Work required: Output the stretch from the line containing "Identify the location of the 'Office" through the line containing "coordinates (705, 64)." as a JSON list of strings, one string per line, with blank lines left out.

Task data:
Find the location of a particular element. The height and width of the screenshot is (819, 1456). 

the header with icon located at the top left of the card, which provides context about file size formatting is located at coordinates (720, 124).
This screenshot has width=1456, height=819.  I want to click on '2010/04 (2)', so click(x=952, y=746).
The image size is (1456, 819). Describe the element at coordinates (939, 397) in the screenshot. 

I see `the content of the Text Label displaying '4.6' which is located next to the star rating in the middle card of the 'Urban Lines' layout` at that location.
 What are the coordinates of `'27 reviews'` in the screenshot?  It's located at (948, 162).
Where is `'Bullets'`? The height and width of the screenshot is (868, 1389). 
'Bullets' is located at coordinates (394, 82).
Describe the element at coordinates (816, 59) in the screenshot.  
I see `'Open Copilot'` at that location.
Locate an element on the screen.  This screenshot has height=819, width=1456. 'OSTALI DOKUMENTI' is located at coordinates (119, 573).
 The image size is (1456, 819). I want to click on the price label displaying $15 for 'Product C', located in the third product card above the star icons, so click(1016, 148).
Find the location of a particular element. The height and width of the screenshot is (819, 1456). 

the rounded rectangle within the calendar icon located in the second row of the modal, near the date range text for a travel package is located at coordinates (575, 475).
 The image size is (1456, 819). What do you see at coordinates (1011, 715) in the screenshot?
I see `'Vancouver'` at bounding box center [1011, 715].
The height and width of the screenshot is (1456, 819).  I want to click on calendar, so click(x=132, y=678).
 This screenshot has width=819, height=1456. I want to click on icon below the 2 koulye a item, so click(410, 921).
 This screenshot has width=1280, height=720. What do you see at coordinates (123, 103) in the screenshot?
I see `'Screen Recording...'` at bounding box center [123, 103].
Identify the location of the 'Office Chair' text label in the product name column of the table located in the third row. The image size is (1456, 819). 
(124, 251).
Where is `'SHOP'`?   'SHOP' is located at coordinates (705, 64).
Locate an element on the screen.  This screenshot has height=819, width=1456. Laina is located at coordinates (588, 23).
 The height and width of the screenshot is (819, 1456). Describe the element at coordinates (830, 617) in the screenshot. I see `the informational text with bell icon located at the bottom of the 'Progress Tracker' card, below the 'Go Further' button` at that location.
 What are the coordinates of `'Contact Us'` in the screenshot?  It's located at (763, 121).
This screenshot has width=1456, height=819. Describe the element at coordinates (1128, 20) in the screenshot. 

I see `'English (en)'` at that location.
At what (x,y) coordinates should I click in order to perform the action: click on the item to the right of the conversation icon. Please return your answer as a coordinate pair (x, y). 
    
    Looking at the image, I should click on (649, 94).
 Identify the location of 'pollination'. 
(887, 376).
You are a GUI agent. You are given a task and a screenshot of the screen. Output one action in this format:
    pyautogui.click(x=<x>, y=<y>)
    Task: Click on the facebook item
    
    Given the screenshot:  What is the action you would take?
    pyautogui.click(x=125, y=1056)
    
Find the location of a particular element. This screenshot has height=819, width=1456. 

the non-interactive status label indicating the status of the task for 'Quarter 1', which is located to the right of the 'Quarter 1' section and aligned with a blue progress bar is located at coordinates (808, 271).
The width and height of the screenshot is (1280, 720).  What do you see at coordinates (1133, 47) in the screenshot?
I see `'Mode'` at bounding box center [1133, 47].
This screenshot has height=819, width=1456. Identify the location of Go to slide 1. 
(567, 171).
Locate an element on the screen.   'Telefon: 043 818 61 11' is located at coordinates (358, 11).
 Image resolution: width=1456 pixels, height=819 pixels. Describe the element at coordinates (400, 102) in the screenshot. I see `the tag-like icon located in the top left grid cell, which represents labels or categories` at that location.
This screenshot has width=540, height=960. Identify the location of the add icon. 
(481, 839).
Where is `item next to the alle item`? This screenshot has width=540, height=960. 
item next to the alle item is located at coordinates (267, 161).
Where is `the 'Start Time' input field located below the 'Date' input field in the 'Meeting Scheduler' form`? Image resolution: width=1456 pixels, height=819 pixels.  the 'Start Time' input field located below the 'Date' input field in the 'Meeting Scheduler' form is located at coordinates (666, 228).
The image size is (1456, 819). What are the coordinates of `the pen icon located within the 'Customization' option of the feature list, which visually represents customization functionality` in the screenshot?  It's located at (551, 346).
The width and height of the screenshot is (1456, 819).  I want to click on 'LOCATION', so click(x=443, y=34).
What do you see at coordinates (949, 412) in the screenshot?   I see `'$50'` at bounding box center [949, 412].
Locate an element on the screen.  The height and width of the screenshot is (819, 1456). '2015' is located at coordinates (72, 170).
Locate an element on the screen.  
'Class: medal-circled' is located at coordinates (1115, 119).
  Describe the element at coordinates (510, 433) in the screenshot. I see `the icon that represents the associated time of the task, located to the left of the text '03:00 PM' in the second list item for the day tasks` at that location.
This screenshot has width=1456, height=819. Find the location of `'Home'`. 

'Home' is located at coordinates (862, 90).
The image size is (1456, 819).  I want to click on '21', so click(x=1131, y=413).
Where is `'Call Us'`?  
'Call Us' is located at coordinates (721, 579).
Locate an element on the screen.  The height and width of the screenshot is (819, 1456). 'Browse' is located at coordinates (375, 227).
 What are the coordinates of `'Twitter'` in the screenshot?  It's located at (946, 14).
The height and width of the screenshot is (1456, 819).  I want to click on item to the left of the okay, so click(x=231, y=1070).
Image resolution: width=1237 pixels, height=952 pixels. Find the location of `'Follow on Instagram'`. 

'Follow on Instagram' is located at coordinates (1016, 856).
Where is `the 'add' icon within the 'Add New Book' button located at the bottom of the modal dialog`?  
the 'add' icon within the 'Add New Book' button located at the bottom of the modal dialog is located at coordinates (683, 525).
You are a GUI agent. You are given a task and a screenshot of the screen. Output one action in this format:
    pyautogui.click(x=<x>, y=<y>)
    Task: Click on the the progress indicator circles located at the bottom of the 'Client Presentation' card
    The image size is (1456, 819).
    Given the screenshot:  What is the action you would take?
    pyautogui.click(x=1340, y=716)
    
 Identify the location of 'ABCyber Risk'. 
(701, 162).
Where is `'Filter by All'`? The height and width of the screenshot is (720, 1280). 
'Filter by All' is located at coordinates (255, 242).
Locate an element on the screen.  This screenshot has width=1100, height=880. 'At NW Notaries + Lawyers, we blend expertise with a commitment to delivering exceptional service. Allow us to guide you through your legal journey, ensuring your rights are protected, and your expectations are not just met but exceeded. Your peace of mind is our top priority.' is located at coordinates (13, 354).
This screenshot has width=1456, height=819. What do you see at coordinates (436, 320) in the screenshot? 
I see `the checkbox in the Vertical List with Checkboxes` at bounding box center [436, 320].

Reply:
[
  "Identify the location of the 'Office Chair' text label in the product name column of the table located in the third row. The image size is (1456, 819). ",
  "(124, 251).",
  "Where is `'SHOP'`?   'SHOP' is located at coordinates (705, 64)."
]